** TASK INPUT **
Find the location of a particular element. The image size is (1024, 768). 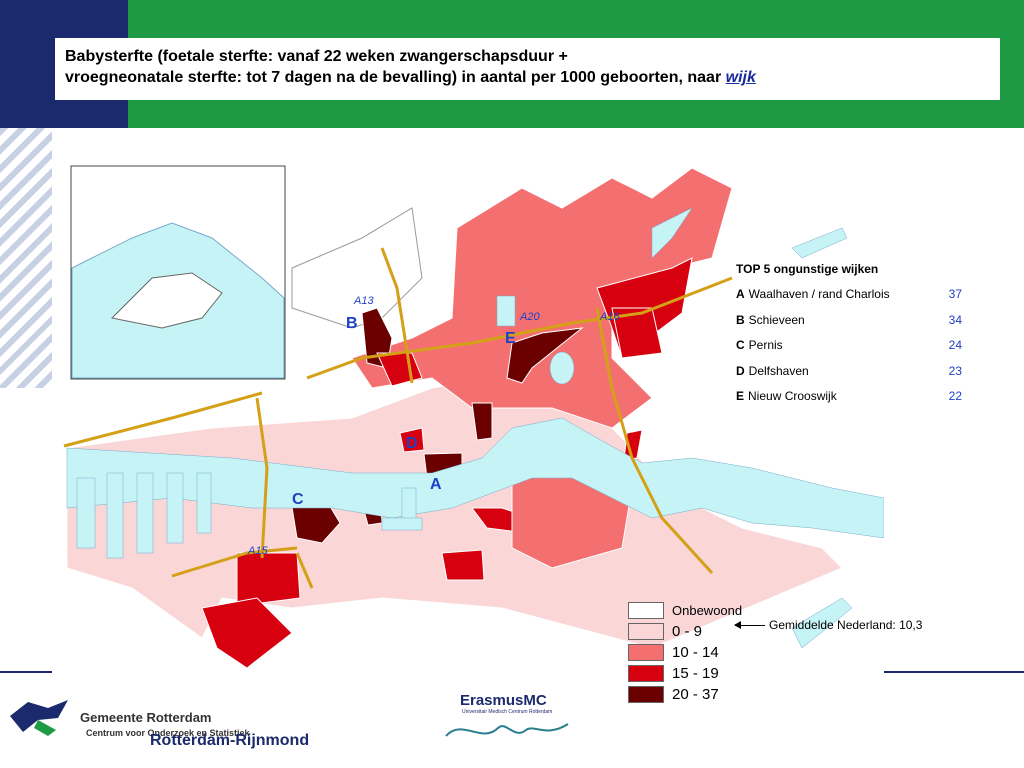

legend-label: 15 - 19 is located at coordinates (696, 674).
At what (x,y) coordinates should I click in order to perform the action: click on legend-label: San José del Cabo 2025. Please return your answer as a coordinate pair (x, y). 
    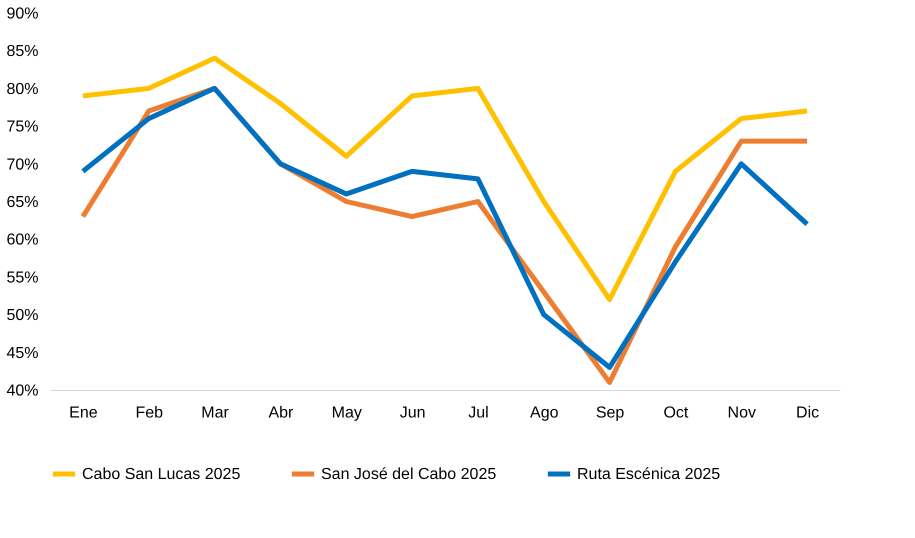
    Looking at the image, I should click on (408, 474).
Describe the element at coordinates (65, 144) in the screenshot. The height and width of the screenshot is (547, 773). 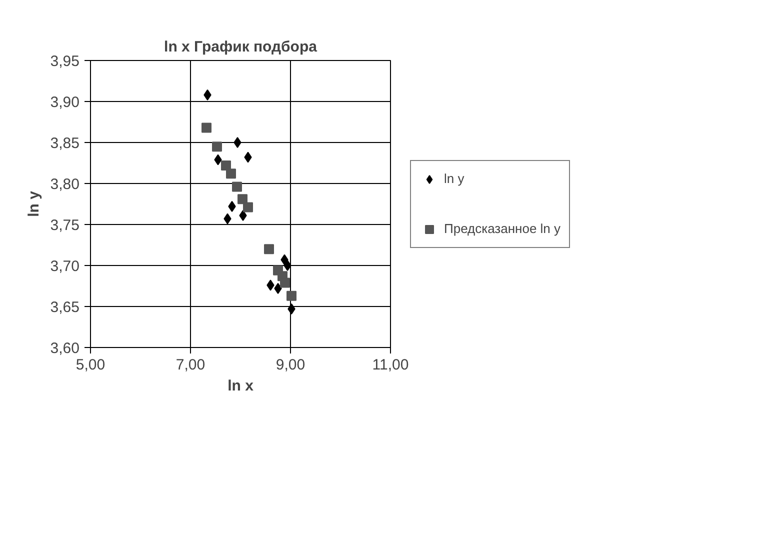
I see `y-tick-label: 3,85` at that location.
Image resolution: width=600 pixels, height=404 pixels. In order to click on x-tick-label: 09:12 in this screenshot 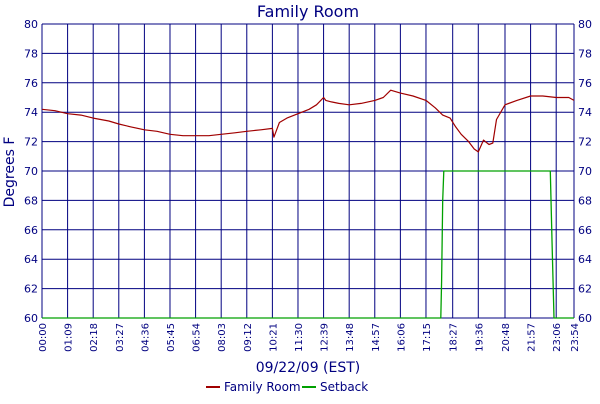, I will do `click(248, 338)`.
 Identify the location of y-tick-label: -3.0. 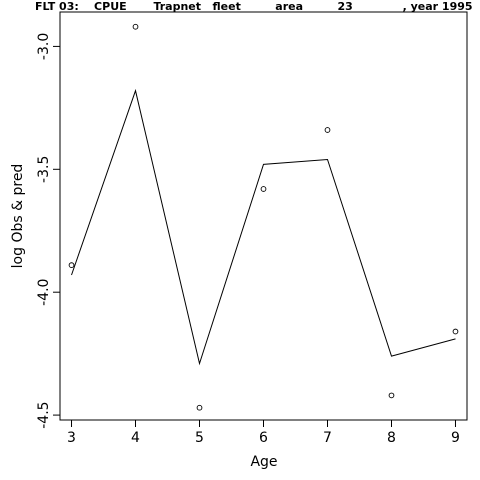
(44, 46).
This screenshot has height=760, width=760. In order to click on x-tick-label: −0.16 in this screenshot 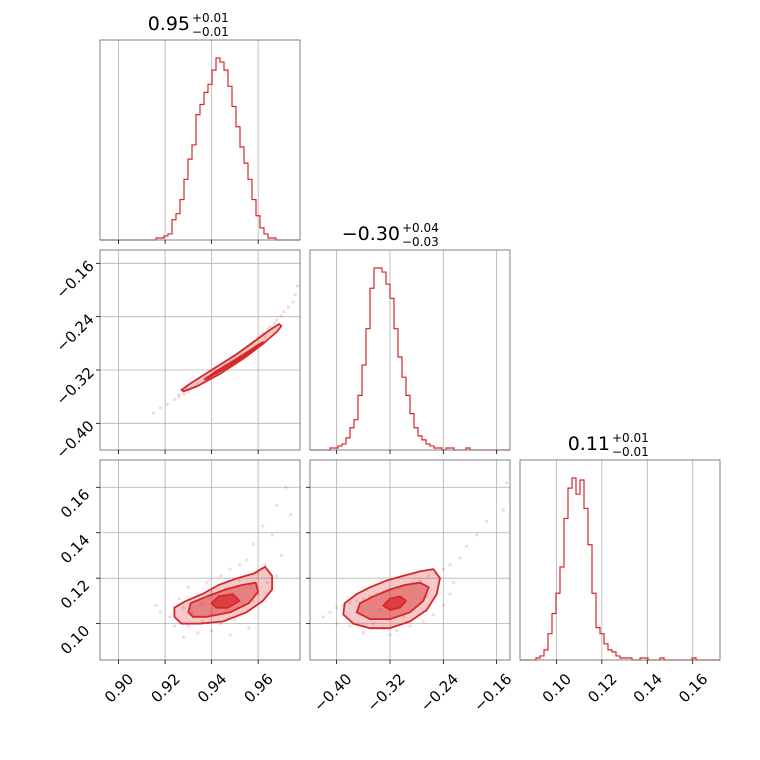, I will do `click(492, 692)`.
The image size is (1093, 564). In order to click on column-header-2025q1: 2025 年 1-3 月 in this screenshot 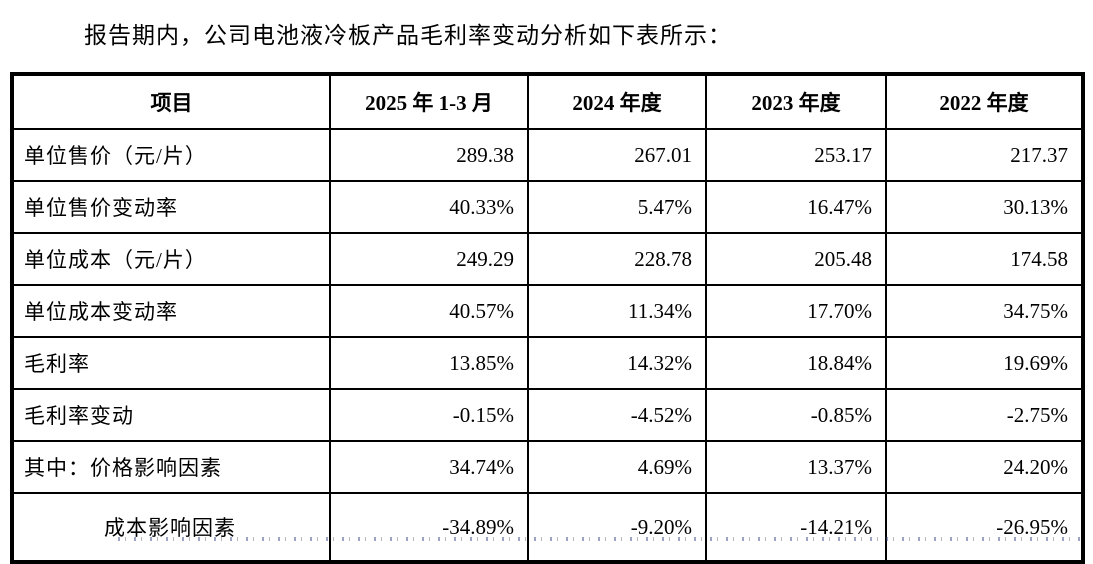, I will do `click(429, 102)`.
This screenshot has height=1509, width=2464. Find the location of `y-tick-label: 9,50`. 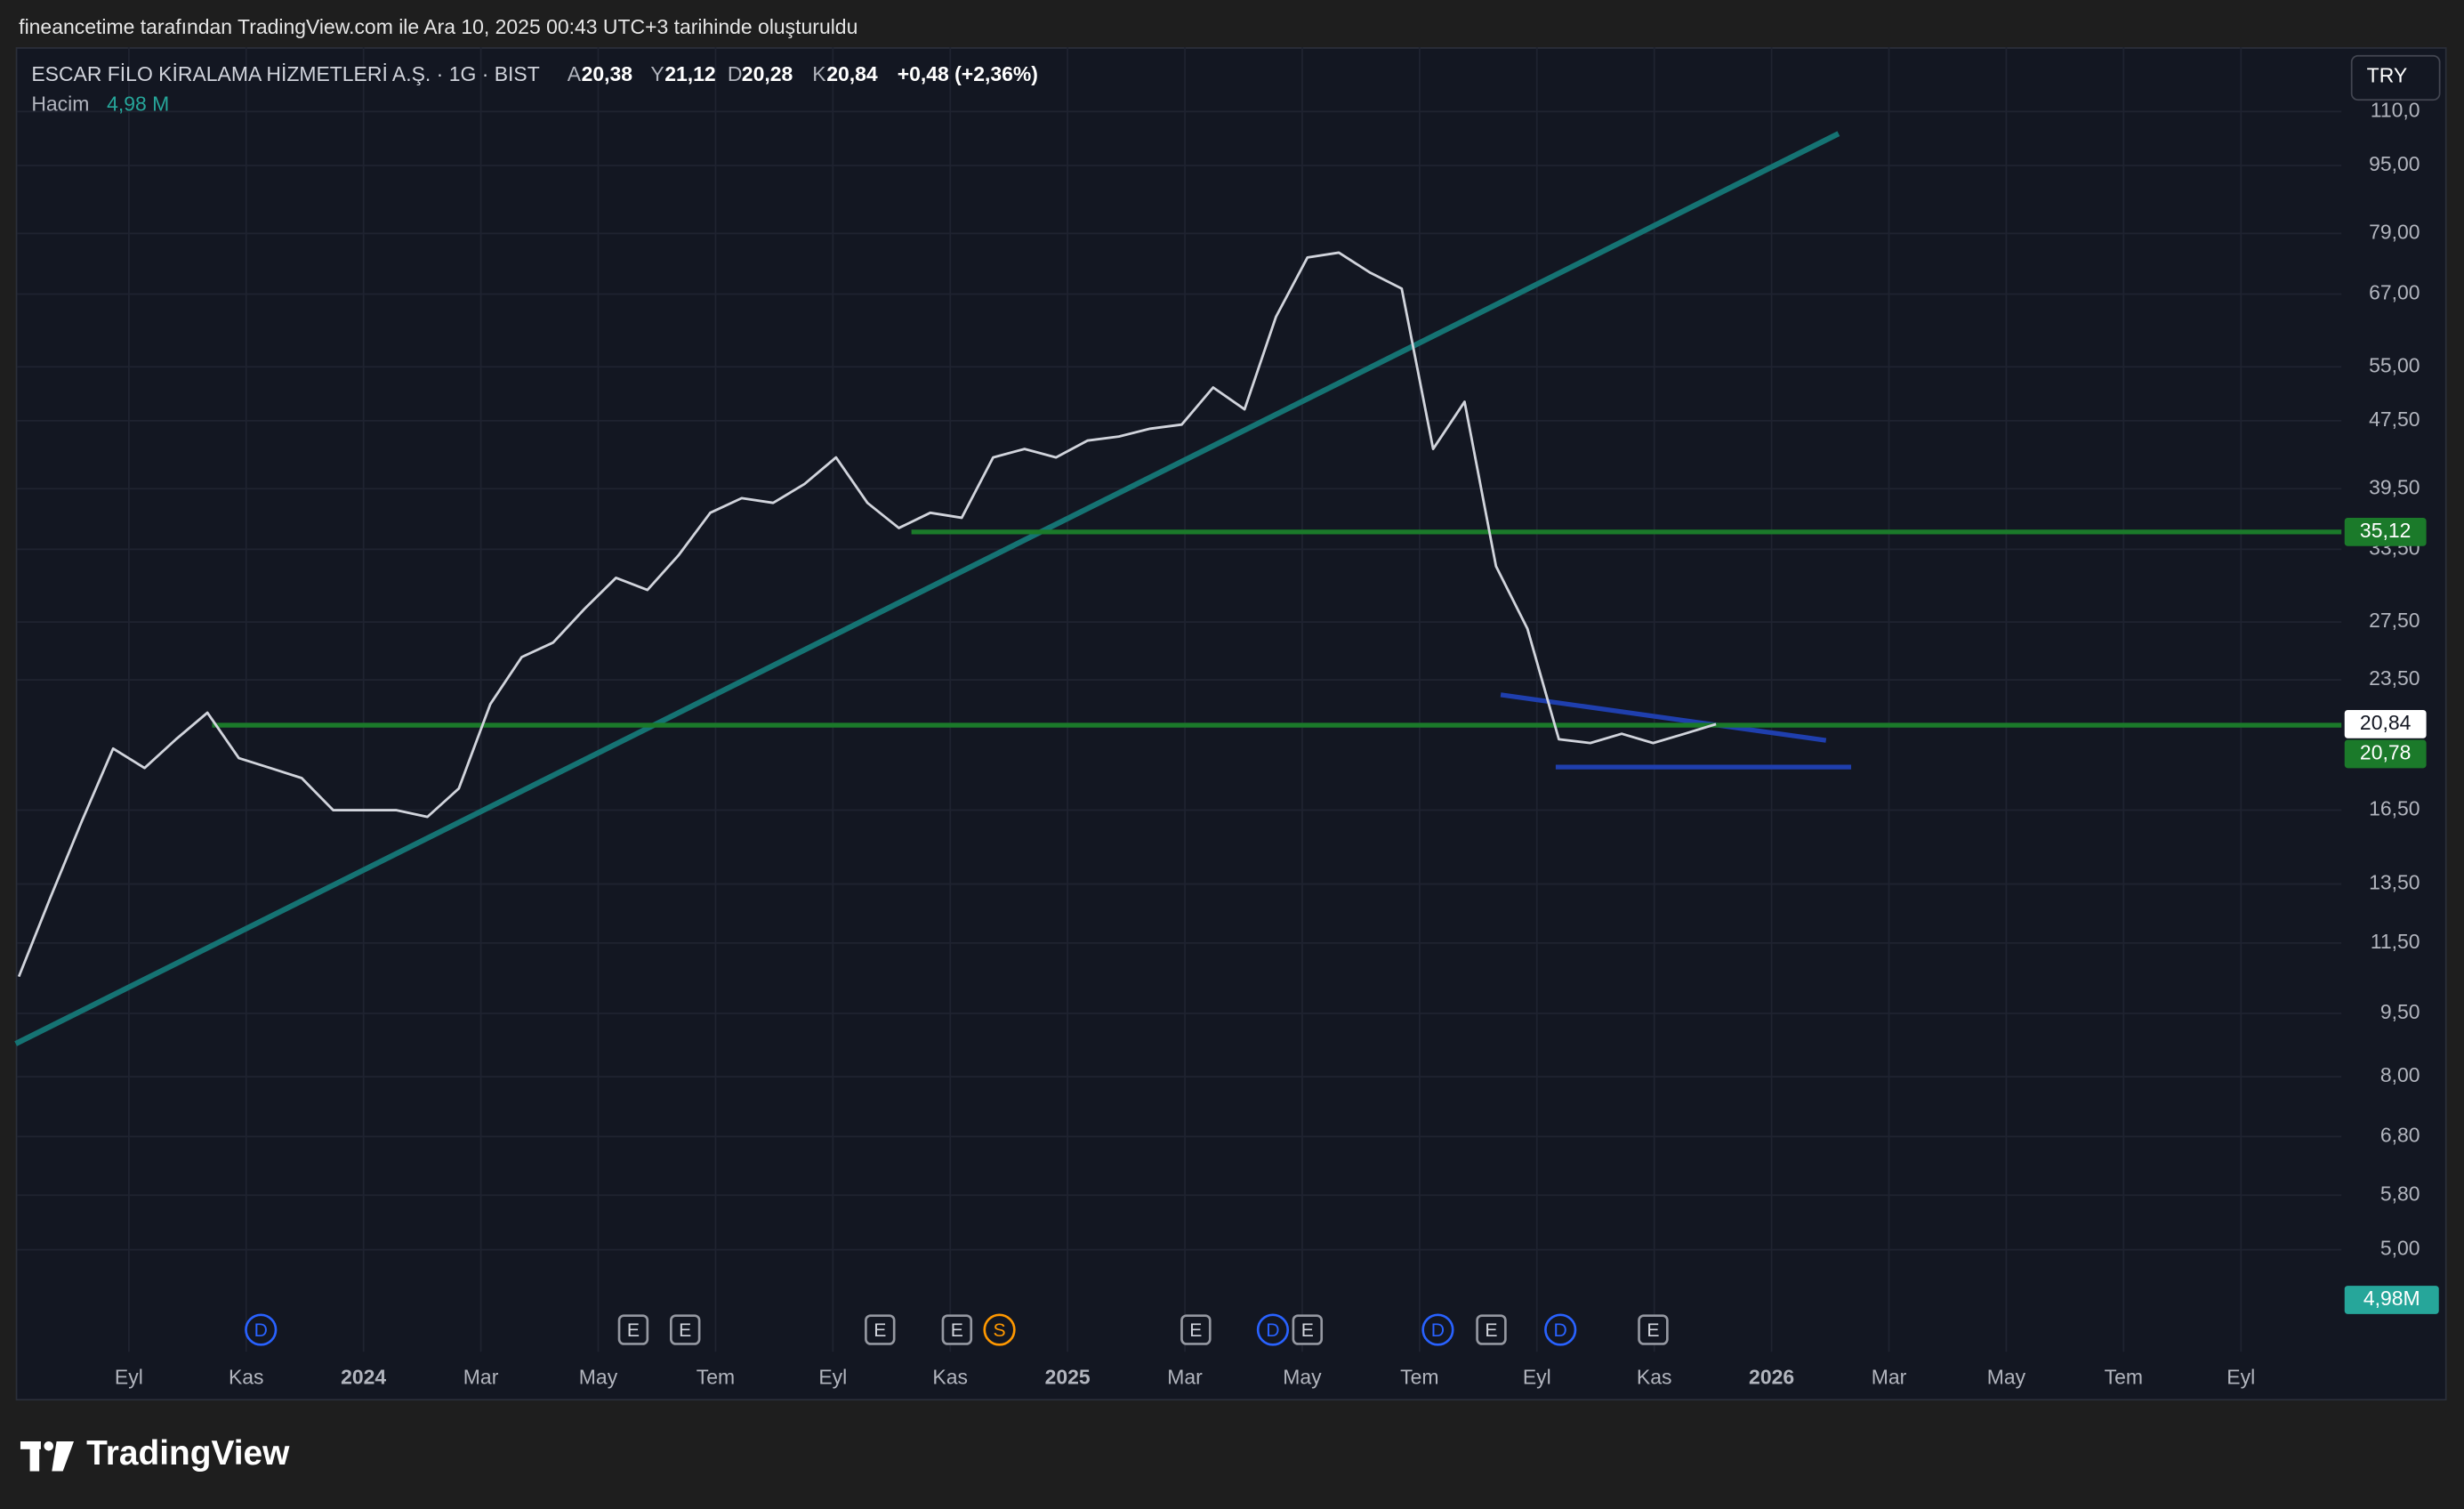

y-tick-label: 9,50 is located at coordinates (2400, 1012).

** WORK INSTRUCTIONS **
Reproduce the data verbatim, starting at the beginning and ending with the line containing "legend-label: 15 - 19", with both ends included. Omit the pictures from your answer.

** RESPONSE TO THIS EXERCISE **
Find the location of a particular element. The image size is (1024, 768). 

legend-label: 15 - 19 is located at coordinates (696, 674).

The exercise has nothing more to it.